Entries taken from a collection
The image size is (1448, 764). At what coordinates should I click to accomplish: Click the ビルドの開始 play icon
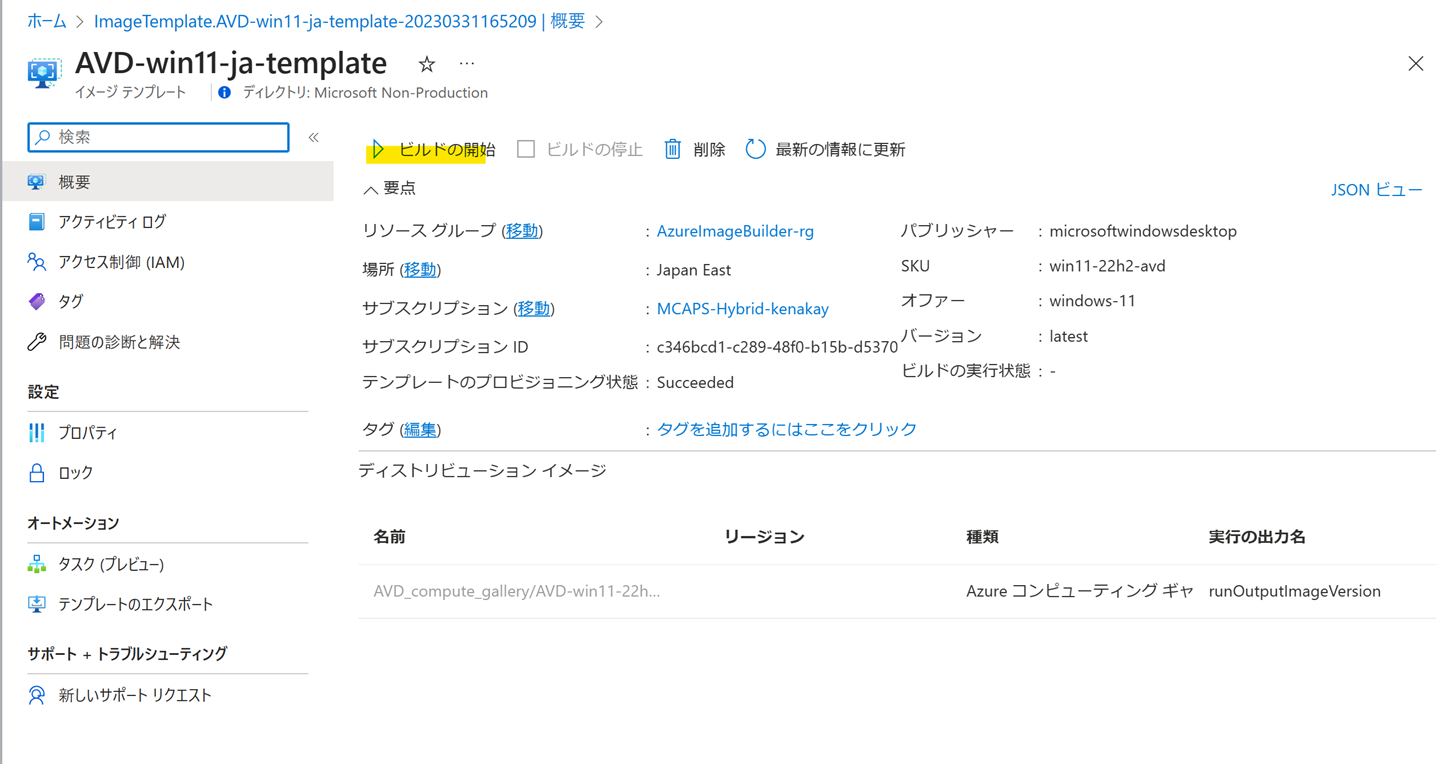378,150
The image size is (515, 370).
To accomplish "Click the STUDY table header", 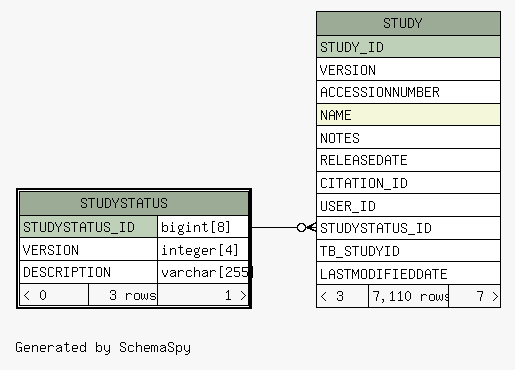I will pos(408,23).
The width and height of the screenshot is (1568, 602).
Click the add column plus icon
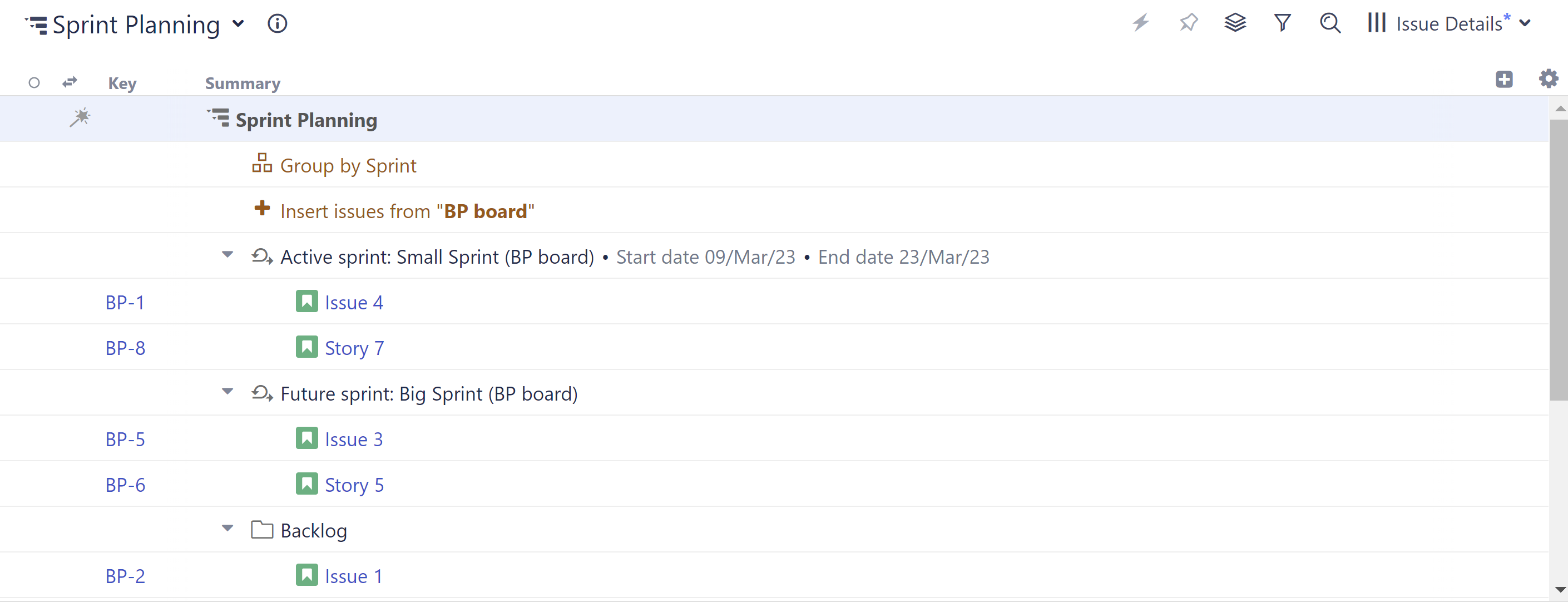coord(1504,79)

Task prompt
Once the line containing "The width and" is found in the records above, it and every line after it up to the last must be repeated exactly, without pictures.

Result of the exercise
The width and height of the screenshot is (1568, 602).
Click the add column plus icon
coord(1504,79)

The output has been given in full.